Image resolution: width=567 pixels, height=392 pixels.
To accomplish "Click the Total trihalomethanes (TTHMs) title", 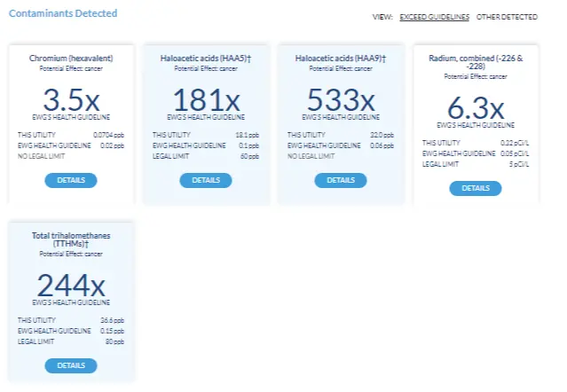I will click(x=71, y=239).
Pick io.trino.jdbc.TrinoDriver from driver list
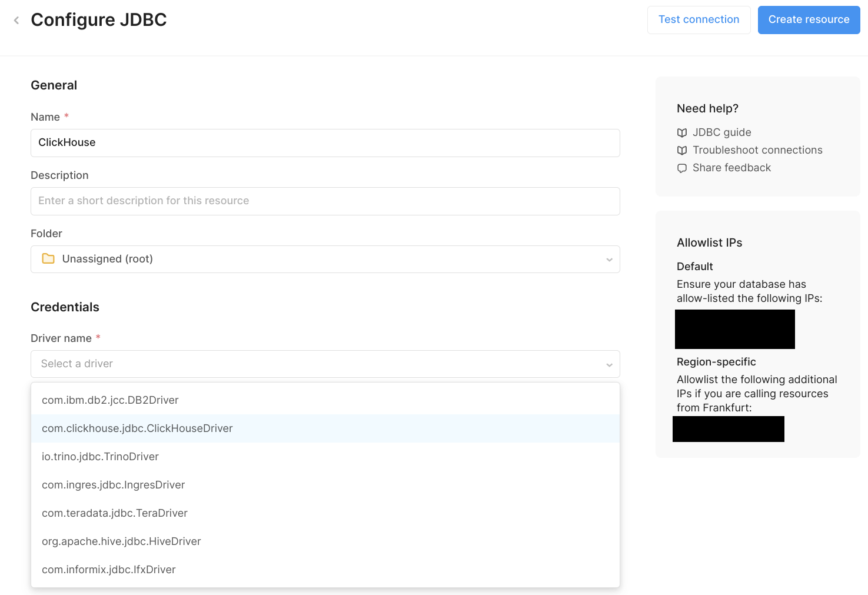This screenshot has height=595, width=868. coord(100,457)
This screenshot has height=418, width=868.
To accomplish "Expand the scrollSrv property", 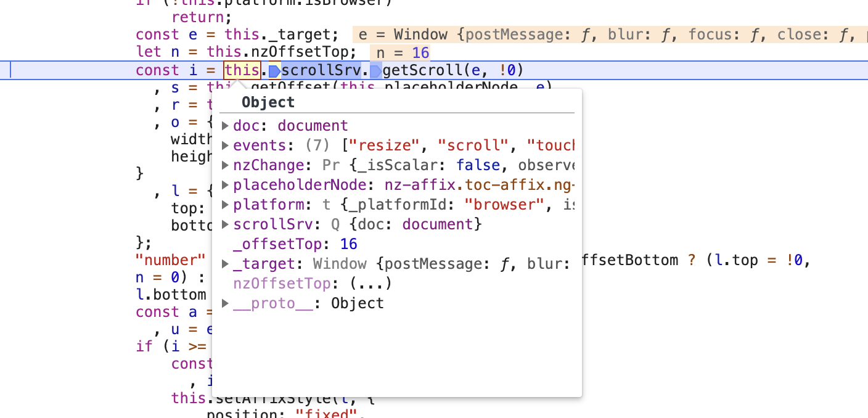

### WHAT YOU HAVE TO DO:
Your reply should hold only the lines running from the one with "This screenshot has height=418, width=868." to the end of the data above, set down exactly, pictures omitted.

### OUTPUT FOR THIS EXERCISE:
This screenshot has height=418, width=868.
To accomplish "Expand the scrollSrv property", 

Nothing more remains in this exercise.